La naturaleza nos ha hecho un costoso favor cuando nos ha privado de
aquello que a los animales se les ha concedido gratuitamente: una
identidad propia. Ya en el siglo XV, Pico de la Mirandola se adelantaba a
los existencialistas contemporáneos afirmando que lo propio del ser
humano es no tener nada como propio: se tiene que inventar a sí mismo.
El perro es perro y el pez es pez: su código genético les concede una
seguridad en su vida que nos resultaría a veces envidiable. Saben lo que
tienen que hacer, y si bien pueden sufrir y fracasar, se libran de esa
molesta pregunta que con este u otro enunciado nos acompaña casi toda
nuestra vida: ¿quién diablos soy yo? ¿qué debo hacer? ¿tiene sentido lo
que estoy haciendo? Desde la adolescencia en adelante resulta difícil
dejar de lado estas cuestiones, aunque nos neguemos a resolverlas y no
las formulemos con estas palabras. Decía Ortega y Gasset que la vida
humana es semejante a la de una persona que fuera empujada a un
escenario donde se está representando una obra de teatro que no conoce.
Debe inventar su papel e incorporarse al elenco sin haber leído el
guion.
Esta inseguridad constituye un privilegio muy difícil de soportar.
Sobre todo porque cualquier vida humana tiene que armonizar dimensiones
muy distintas, como son los intereses propios y los ajenos, el presente y
el futuro, tomar decisiones que nos obligan a optar entre valores
incompatibles, renunciar a unas cosas para lograr otras. Resulta mucho
más cómodo buscar un lugar que nos asegure un papel determinado en esa
obra de teatro, sentirnos arropados dentro de un grupo que haya
descubierto una idea fija, simple y eficaz que nos evite el molesto
ejercicio de decidir por nosotros mismos. Todo fanatismo tiene esa raíz:
el miedo a la libertad del que hablaba Erich Fromm es mucho más fuerte
que los sacrificios que nos pueda exigir esta renuncia a construir
nuestra propia identidad.
Y el fútbol cumple esa función. Identificar nuestro destino personal
con un grupo de creyentes que confían el valor de su identidad al
destino de un balón, todo ello sazonado a veces con un simulacro de
doctrinas políticas de derechas o de izquierdas, asegura al fanático un
sucedáneo de identidad personal que no tiene necesidad de construir por
sí mismo. Y además el fútbol cumple sobradamente una condición de toda
identidad: la oposición a otras identidades. El hincha de un equipo se
define por su oposición a todos los demás equipos, de manera parecida a
lo que hace un adolescente cuando busca su personalidad oponiéndose a
toda autoridad. De modo que el fútbol es lo de menos: lo que importa al
fanático es su regreso a un útero donde se encuentra arropado por
quienes le ofrecen una seguridad simple, unívoca, que le evita el
trabajo de preocuparse por conciliar los muchos y contradictorios
componentes que forman un ser humano. El fanático elige ser
unidimensional, tanto da que decida identificarse con un equipo
deportivo, con una ideología política o con una religión absorbente. Le
vale todo aquello que no le obligue a convivir con sus propias
contradicciones e inseguridades.

## Tarea asignada 1
En el texto sobre el fanatismo, ¿quién compara la vida humana con la de una persona empujada a un escenario donde se representa una obra que no conoce?
## Tarea asignada 2
Copia el pasaje del texto sobre el fanatismo que empieza en "El perro es" y termina en "difícil de soportar.", y sustituye "escenario" por "tablado".
Los registros proceden de una fuente distinta.

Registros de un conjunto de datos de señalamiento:
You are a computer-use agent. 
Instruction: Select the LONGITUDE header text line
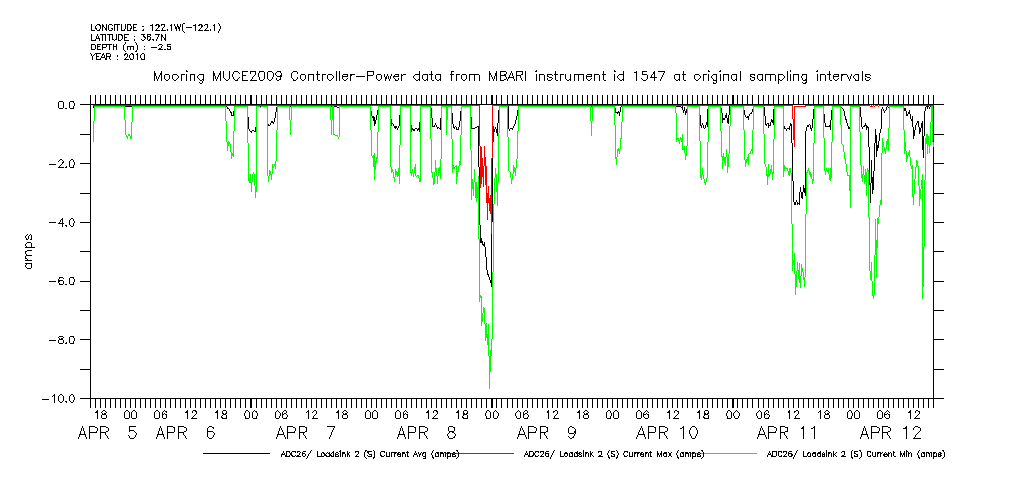point(155,27)
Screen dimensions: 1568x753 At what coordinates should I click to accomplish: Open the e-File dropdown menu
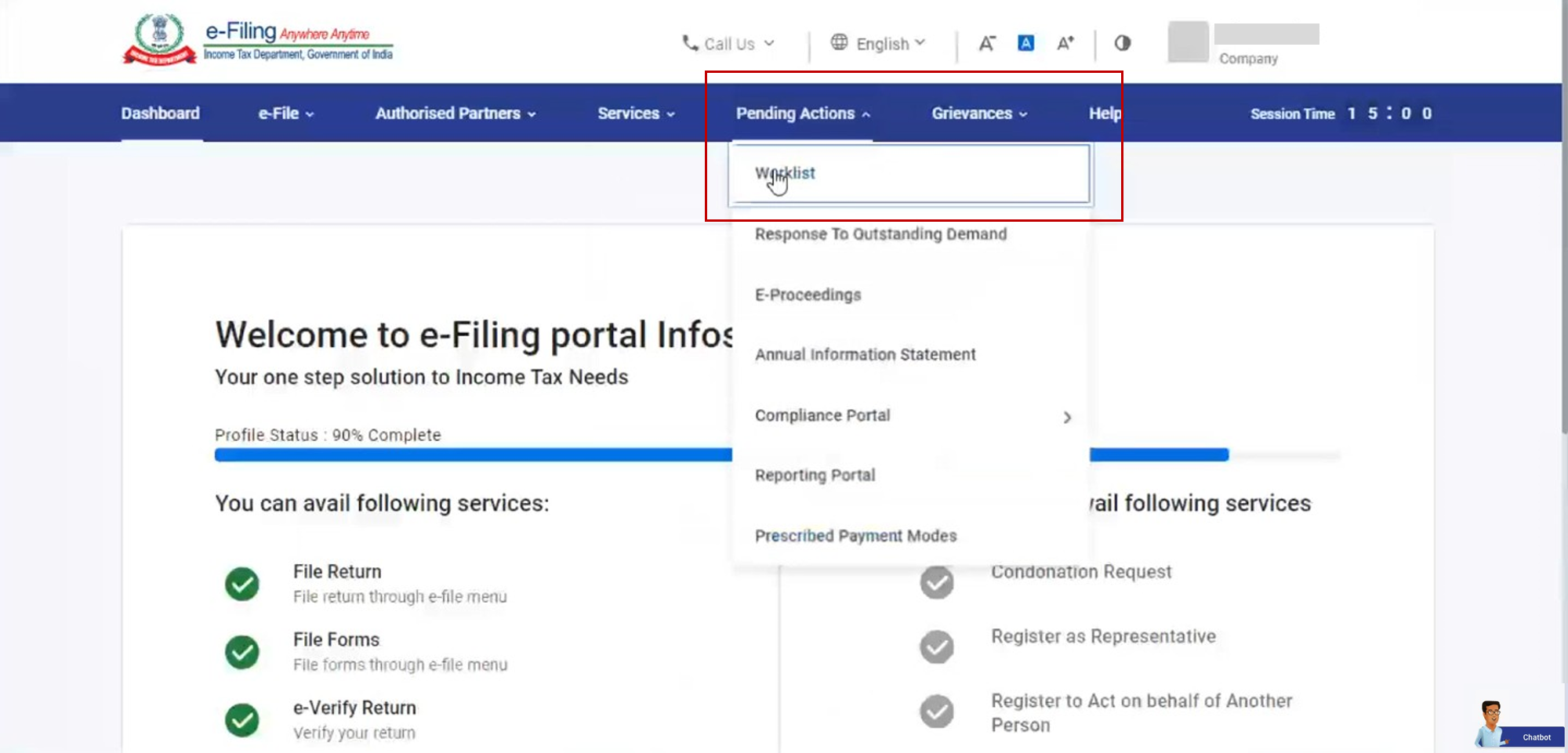coord(284,113)
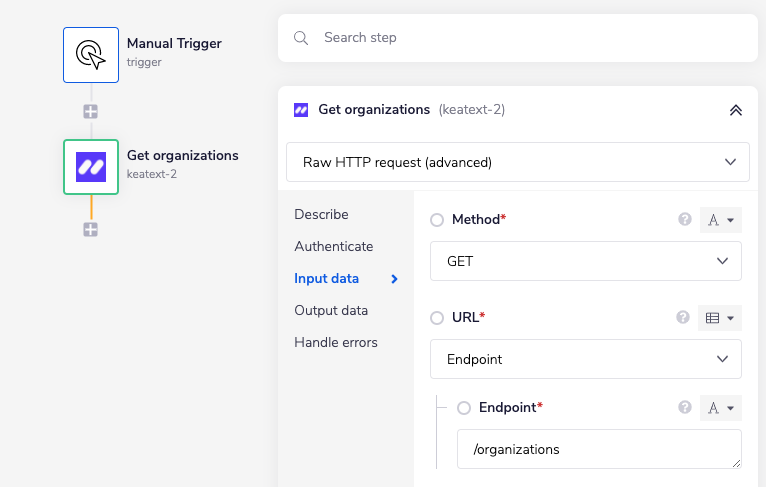
Task: Toggle the Method radio button
Action: (x=437, y=220)
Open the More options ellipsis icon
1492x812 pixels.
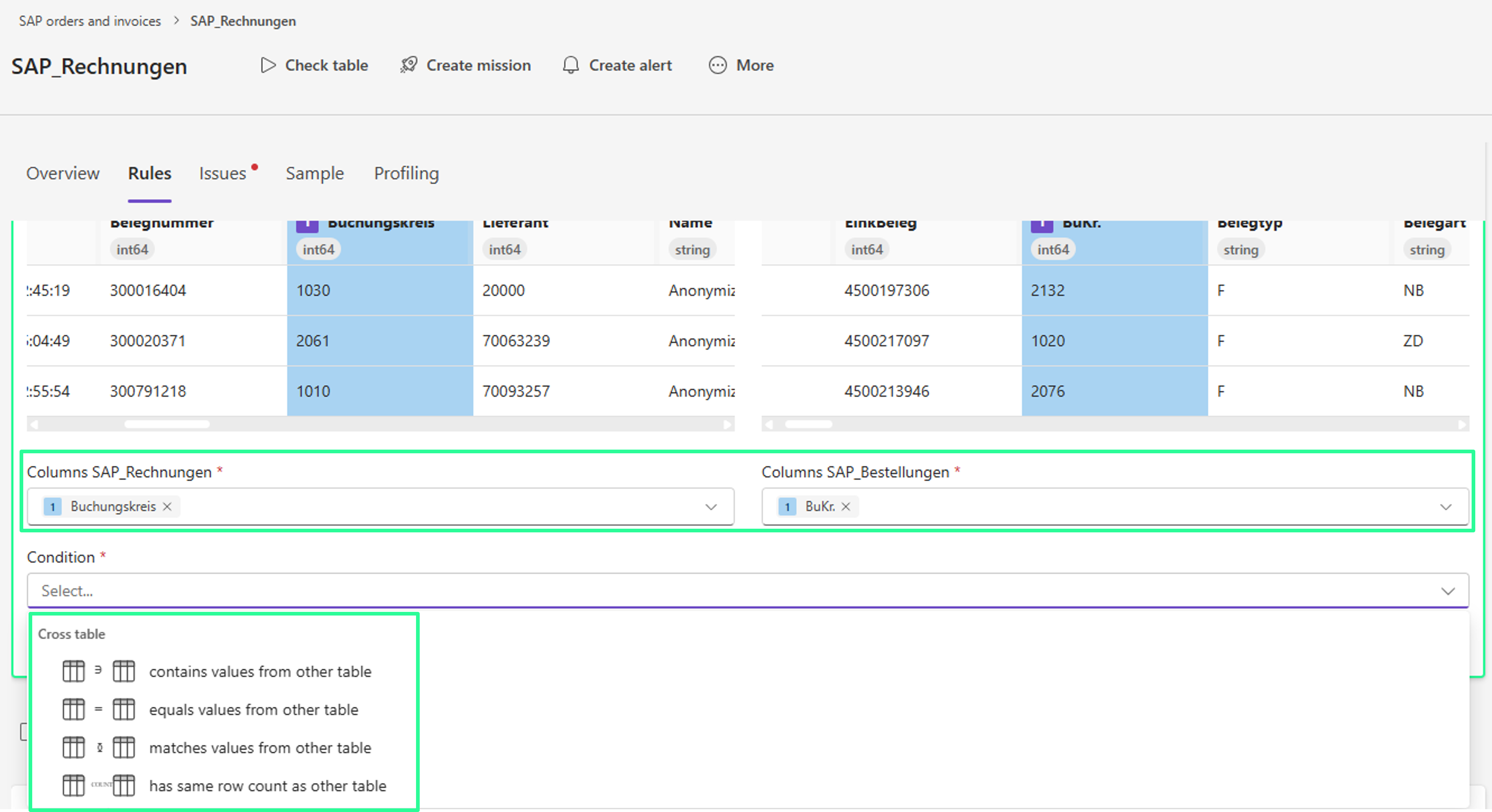click(717, 65)
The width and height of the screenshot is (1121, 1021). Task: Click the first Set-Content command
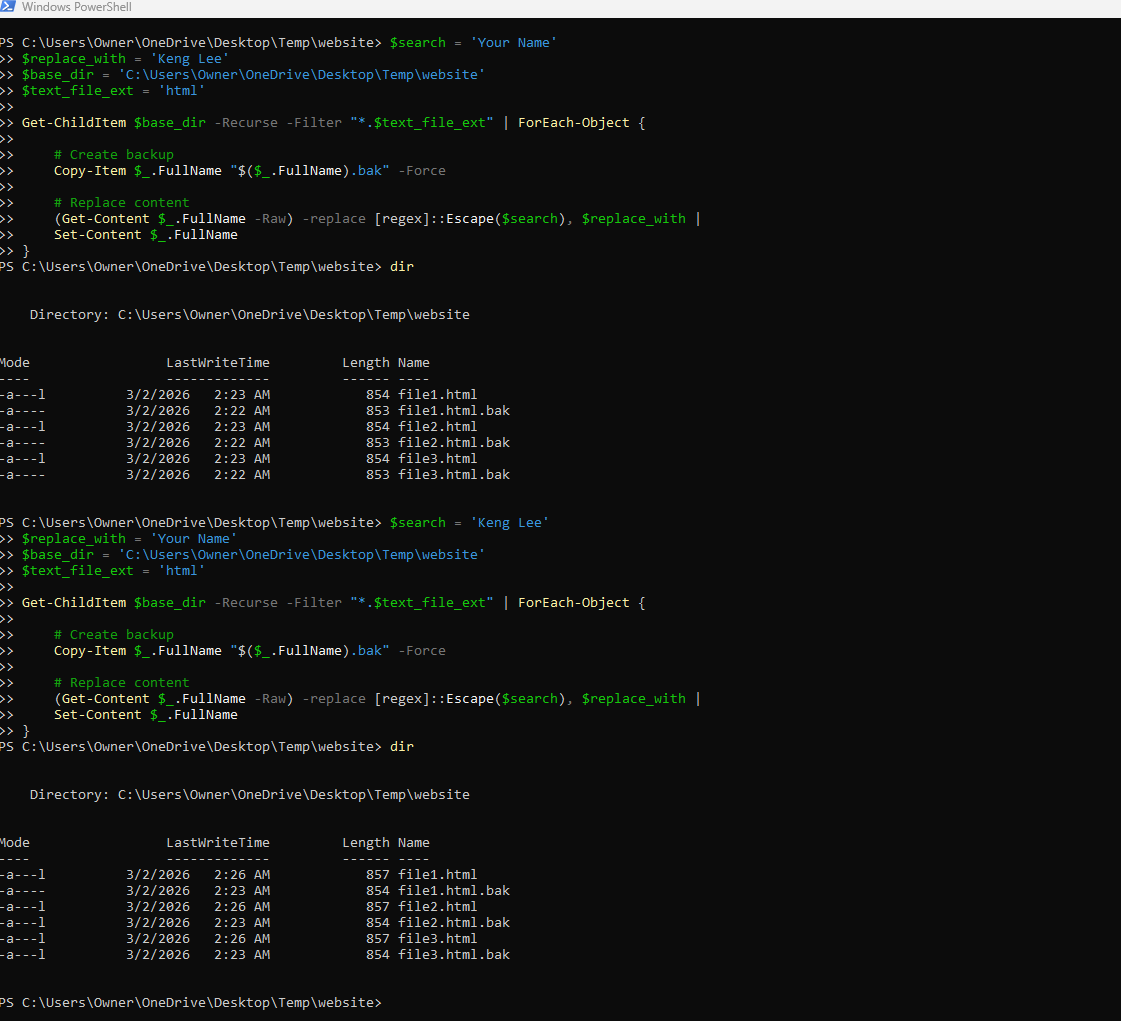tap(97, 235)
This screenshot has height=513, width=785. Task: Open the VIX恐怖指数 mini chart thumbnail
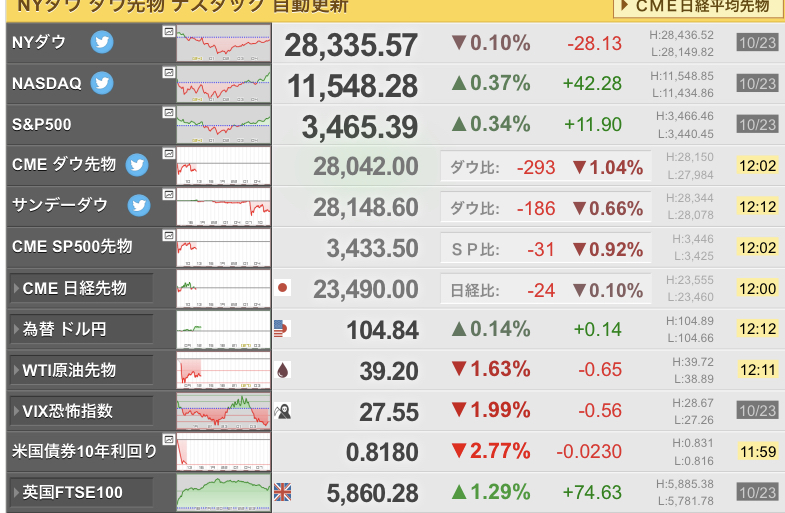tap(224, 411)
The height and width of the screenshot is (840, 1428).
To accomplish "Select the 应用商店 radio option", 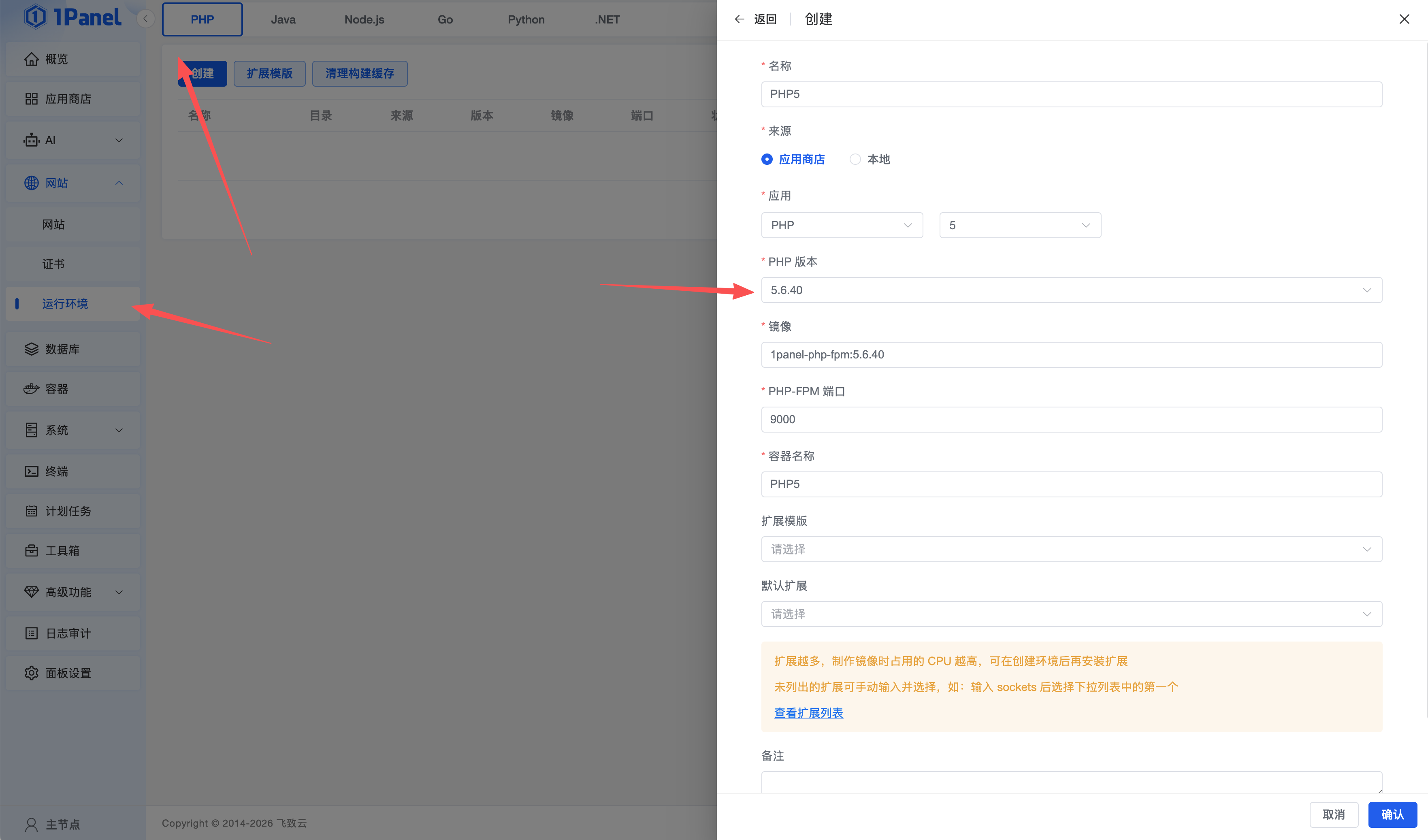I will coord(767,159).
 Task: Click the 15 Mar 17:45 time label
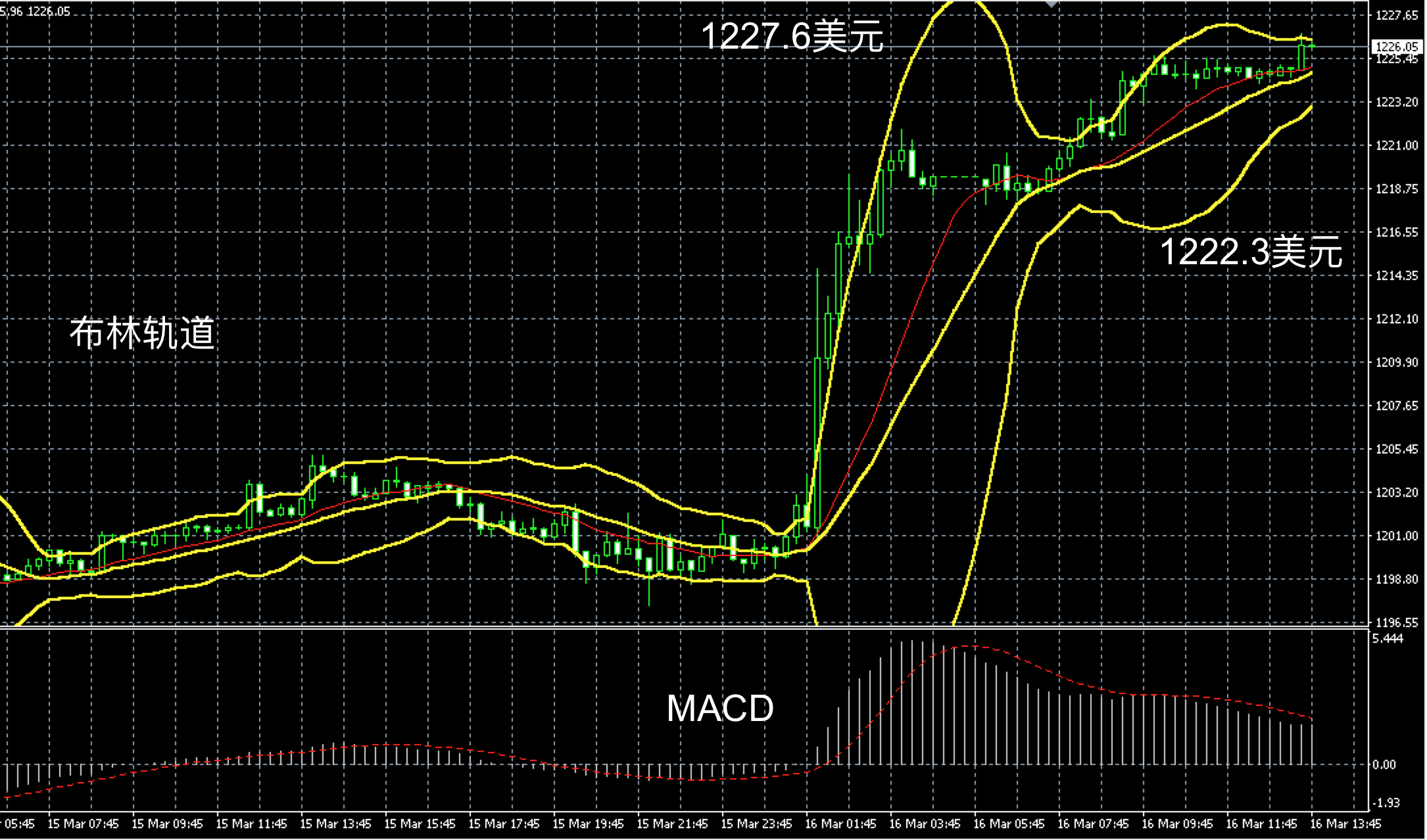pyautogui.click(x=504, y=824)
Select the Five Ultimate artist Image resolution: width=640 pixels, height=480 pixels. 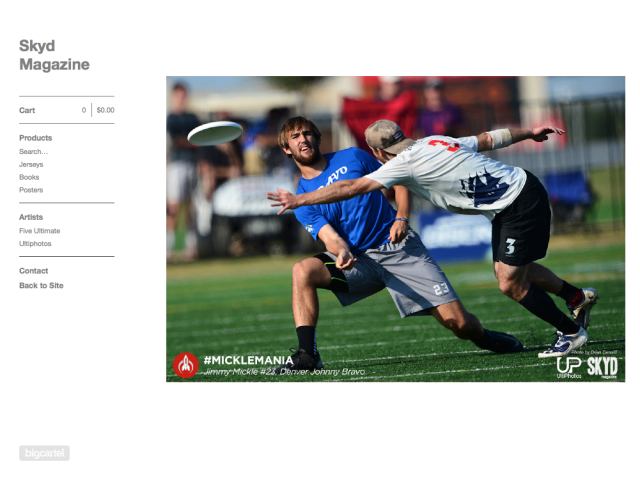coord(40,231)

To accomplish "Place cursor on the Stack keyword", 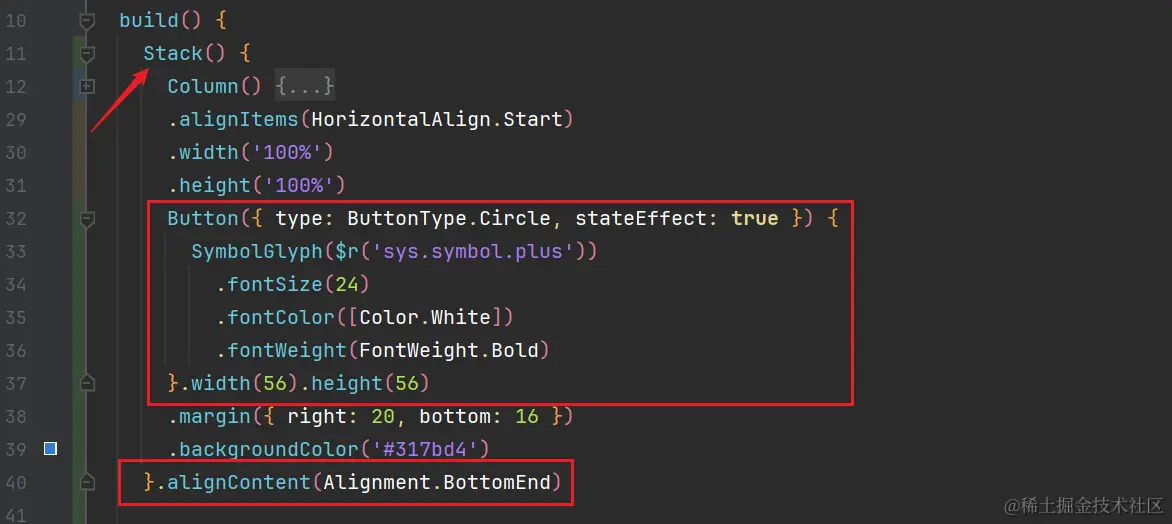I will (x=173, y=54).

## Respuesta completa 1
Ortega y Gasset.

## Respuesta completa 2
El perro es perro y el pez es pez: su código genético les concede una
seguridad en su vida que nos resultaría a veces envidiable. Saben lo que
tienen que hacer, y si bien pueden sufrir y fracasar, se libran de esa
molesta pregunta que con este u otro enunciado nos acompaña casi toda
nuestra vida: ¿quién diablos soy yo? ¿qué debo hacer? ¿tiene sentido lo
que estoy haciendo? Desde la adolescencia en adelante resulta difícil
dejar de lado estas cuestiones, aunque nos neguemos a resolverlas y no
las formulemos con estas palabras. Decía Ortega y Gasset que la vida
humana es semejante a la de una persona que fuera empujada a un
tablado donde se está representando una obra de teatro que no conoce.
Debe inventar su papel e incorporarse al elenco sin haber leído el
guion.
Esta inseguridad constituye un privilegio muy difícil de soportar.